Business

Whole Foods suggests workers share paid time off amid coronavirus outbreak

Whole Foods outraged its employees this week by suggesting healthy employees generously donate their unused vacation time to fellow workers who get sick during the deadly coronavirus pandemic.

CEO John Mackey sent out the recommendation to employees earlier this week, according to Motherboard.

For any employee who tests positive for the virus, the CEO’s email offers two weeks paid time off, plus unlimited unpaid time off for all of March.

“Team Members who have a medical emergency or death in the immediate family can receive donated PTO hours,” Mackey wrote in an email obtained by the outlet, “not only from Team Members in their own location, but also from Team Members across the country.”
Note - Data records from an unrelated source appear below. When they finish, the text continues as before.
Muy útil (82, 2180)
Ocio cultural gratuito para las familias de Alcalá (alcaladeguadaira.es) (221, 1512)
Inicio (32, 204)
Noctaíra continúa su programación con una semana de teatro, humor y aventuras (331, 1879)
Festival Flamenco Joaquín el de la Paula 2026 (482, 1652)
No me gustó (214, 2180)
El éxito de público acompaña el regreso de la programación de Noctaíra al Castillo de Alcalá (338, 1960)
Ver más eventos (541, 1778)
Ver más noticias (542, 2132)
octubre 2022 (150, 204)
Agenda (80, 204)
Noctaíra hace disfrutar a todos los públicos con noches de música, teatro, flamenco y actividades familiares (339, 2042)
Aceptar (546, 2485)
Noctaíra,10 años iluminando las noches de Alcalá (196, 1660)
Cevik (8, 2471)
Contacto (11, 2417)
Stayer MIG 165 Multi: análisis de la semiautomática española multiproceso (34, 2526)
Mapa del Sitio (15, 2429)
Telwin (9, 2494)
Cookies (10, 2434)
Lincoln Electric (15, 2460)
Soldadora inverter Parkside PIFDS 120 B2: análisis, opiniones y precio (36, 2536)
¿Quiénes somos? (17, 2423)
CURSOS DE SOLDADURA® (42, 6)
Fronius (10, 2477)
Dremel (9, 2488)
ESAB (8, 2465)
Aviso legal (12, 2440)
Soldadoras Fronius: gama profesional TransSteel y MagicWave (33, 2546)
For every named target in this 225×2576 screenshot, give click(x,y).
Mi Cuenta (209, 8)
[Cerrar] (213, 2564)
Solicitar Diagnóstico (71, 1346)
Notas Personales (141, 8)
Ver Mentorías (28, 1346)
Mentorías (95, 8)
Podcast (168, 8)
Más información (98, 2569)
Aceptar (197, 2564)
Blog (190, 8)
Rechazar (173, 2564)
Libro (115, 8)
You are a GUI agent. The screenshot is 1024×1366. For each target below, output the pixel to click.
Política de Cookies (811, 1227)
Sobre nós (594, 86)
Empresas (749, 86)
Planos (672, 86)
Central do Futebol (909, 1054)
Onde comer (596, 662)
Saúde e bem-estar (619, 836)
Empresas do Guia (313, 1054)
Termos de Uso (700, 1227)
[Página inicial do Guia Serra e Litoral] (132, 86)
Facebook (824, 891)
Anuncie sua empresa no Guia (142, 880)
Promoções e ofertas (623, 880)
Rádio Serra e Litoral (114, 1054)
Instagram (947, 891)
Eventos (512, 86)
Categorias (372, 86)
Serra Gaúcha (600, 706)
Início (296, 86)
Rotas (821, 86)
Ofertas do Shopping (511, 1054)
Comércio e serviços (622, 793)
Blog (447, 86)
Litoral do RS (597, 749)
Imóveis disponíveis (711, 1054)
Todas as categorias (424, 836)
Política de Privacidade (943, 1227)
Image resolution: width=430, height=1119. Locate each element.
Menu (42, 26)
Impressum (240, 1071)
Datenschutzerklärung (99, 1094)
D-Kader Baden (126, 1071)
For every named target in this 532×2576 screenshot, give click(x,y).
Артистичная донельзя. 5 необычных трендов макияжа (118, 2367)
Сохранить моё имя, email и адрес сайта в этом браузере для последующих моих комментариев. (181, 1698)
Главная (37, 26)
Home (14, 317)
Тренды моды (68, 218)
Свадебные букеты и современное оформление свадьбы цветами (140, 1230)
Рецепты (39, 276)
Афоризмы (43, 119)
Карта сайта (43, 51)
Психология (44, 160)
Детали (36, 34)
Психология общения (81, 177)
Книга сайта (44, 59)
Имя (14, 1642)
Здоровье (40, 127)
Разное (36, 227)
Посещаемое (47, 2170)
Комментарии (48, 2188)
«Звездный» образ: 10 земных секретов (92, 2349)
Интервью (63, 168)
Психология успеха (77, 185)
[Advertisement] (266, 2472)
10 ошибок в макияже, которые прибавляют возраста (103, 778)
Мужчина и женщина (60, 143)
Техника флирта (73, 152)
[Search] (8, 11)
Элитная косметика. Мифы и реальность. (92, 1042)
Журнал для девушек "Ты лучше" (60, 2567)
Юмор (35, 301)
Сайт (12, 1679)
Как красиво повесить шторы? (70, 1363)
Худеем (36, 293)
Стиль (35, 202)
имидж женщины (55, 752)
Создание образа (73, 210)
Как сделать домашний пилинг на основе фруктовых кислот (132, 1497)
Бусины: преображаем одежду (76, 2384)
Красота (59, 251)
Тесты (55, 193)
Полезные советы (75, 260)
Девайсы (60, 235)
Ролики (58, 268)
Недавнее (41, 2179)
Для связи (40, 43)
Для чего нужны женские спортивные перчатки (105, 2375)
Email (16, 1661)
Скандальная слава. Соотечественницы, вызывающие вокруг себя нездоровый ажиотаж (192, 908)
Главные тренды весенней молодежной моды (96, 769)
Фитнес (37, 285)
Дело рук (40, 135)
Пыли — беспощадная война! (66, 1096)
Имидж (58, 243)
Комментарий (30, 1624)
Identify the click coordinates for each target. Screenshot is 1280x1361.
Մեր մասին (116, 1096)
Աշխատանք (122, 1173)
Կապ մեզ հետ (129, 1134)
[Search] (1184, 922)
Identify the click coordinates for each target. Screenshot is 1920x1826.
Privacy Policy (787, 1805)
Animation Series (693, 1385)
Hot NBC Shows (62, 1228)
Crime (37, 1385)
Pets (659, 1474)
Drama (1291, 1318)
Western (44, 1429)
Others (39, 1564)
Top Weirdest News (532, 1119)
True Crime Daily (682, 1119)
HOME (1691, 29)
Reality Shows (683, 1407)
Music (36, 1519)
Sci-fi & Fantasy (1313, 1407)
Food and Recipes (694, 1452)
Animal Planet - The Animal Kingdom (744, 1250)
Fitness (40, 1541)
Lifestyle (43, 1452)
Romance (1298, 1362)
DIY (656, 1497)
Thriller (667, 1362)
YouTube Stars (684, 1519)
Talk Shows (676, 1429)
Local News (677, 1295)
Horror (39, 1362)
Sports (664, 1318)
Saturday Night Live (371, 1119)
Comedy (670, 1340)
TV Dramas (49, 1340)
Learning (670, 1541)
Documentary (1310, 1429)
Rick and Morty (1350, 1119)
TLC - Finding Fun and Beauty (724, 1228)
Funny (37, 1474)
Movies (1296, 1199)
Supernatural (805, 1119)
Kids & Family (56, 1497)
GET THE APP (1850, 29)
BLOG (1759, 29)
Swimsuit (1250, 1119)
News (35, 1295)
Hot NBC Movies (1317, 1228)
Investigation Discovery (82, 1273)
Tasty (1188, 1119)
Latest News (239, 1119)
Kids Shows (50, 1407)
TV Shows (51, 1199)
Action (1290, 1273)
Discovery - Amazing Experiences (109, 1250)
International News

Donating paid time off is a longstanding practice at the company. But it has angered employees, who felt Whole Foods could go further to provide financial relief, so that potentially infected workers don’t have to choose between clocking in while sick or not working and receiving no pay, according to Motherboard.

The grocer is a subsidiary of the largest company in the world, Amazon.

“Considering [Whole Foods] is a billion-dollar company, I think it is selfish asking the retail workers to figure it out within themselves,” a Whole Foods cashier told the outlet.

“The response from [Whole Foods and Amazon] has been quite poor, being a front end cashier I feel like we are the most exposed to the situation.”

Amazon received similar blowback this week when it told its warehouse employees they would also only receive two weeks of paid time off — while at the same time advising salaried employees to work from home indefinitely if they fall sick, Buzzfeed reported.